== Supplied records ==
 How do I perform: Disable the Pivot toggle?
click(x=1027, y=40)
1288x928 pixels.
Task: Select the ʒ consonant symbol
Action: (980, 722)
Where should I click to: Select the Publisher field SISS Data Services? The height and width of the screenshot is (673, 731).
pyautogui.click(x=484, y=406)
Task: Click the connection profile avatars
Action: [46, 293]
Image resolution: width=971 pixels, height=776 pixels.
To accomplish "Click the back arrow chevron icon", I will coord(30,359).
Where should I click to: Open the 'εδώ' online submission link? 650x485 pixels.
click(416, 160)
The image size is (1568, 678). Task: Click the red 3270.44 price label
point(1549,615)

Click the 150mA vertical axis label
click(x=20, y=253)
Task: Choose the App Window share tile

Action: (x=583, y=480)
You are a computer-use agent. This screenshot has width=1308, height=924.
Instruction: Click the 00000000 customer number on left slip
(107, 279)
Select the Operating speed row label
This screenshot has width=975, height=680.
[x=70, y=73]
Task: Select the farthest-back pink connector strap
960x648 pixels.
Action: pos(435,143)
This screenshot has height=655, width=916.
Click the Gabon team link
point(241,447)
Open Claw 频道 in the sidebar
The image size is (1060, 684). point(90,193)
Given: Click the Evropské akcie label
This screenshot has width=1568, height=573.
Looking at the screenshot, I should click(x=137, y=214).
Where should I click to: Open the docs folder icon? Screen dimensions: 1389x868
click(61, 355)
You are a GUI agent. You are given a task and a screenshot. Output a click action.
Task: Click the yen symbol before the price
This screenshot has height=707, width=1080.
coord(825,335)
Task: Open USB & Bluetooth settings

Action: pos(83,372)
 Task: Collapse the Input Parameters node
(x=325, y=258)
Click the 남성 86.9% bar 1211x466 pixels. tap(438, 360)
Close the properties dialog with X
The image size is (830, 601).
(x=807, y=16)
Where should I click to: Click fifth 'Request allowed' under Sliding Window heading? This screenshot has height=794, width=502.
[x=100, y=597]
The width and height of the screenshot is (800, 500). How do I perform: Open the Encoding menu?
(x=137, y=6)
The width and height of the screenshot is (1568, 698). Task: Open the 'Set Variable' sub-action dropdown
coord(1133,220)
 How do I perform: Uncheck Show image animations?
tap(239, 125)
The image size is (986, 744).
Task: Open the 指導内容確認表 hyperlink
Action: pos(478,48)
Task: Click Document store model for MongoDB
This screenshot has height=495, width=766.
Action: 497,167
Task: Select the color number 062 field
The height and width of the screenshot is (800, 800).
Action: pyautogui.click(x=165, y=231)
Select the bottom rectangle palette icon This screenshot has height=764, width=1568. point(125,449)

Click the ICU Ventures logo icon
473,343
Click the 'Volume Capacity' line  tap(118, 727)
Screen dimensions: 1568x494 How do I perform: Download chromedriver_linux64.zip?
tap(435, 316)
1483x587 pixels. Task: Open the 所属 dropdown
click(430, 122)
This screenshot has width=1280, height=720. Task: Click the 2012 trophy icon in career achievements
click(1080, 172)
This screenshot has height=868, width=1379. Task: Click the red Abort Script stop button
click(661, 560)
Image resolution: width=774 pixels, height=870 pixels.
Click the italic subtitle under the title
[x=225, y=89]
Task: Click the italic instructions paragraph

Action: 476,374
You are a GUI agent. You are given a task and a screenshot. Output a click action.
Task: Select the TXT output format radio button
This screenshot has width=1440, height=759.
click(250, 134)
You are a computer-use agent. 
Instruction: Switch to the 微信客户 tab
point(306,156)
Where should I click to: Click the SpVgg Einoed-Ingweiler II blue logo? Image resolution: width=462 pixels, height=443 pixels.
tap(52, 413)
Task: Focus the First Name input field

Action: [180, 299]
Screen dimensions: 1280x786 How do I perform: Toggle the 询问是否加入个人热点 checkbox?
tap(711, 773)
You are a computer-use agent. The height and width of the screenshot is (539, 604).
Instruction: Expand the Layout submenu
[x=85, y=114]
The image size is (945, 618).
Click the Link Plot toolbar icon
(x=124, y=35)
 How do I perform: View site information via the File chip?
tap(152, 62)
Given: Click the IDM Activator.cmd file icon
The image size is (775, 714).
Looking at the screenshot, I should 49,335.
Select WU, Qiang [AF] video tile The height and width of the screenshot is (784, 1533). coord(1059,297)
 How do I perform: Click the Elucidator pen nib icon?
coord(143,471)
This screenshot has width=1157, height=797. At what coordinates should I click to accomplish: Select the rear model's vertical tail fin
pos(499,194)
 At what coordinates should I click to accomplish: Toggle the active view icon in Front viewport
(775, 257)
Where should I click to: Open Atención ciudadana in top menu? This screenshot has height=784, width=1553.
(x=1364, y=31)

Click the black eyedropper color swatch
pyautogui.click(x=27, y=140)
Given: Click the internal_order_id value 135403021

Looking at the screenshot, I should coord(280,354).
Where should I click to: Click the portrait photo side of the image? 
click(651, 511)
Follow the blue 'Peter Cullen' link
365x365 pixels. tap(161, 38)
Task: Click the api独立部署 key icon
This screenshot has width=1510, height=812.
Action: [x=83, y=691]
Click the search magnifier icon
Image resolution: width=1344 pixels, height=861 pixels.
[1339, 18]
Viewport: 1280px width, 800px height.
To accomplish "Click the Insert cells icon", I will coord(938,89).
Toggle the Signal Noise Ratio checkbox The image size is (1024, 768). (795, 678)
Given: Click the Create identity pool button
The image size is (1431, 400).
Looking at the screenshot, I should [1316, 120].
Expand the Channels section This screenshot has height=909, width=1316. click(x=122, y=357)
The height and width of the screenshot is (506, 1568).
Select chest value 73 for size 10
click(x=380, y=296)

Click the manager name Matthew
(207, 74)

== What the exercise asks ==
Return, word for word, the lines of the data above from the line with "Instruction: Click the" through the line with "Close the properties dialog with X", inclusive.

== Task solution ==
Instruction: Click the 00000000 customer number on left slip
(107, 279)
Select the Operating speed row label
This screenshot has width=975, height=680.
[x=70, y=73]
Task: Select the farthest-back pink connector strap
960x648 pixels.
Action: pos(435,143)
This screenshot has height=655, width=916.
Click the Gabon team link
point(241,447)
Open Claw 频道 in the sidebar
The image size is (1060, 684). point(90,193)
Given: Click the Evropské akcie label
This screenshot has width=1568, height=573.
Looking at the screenshot, I should click(x=137, y=214).
Where should I click to: Open the docs folder icon? Screen dimensions: 1389x868
click(61, 355)
You are a GUI agent. You are given a task and a screenshot. Output a click action.
Task: Click the yen symbol before the price
This screenshot has height=707, width=1080.
coord(825,335)
Task: Open USB & Bluetooth settings

Action: pos(83,372)
 Task: Collapse the Input Parameters node
(x=325, y=258)
Click the 남성 86.9% bar 1211x466 pixels. tap(438, 360)
Close the properties dialog with X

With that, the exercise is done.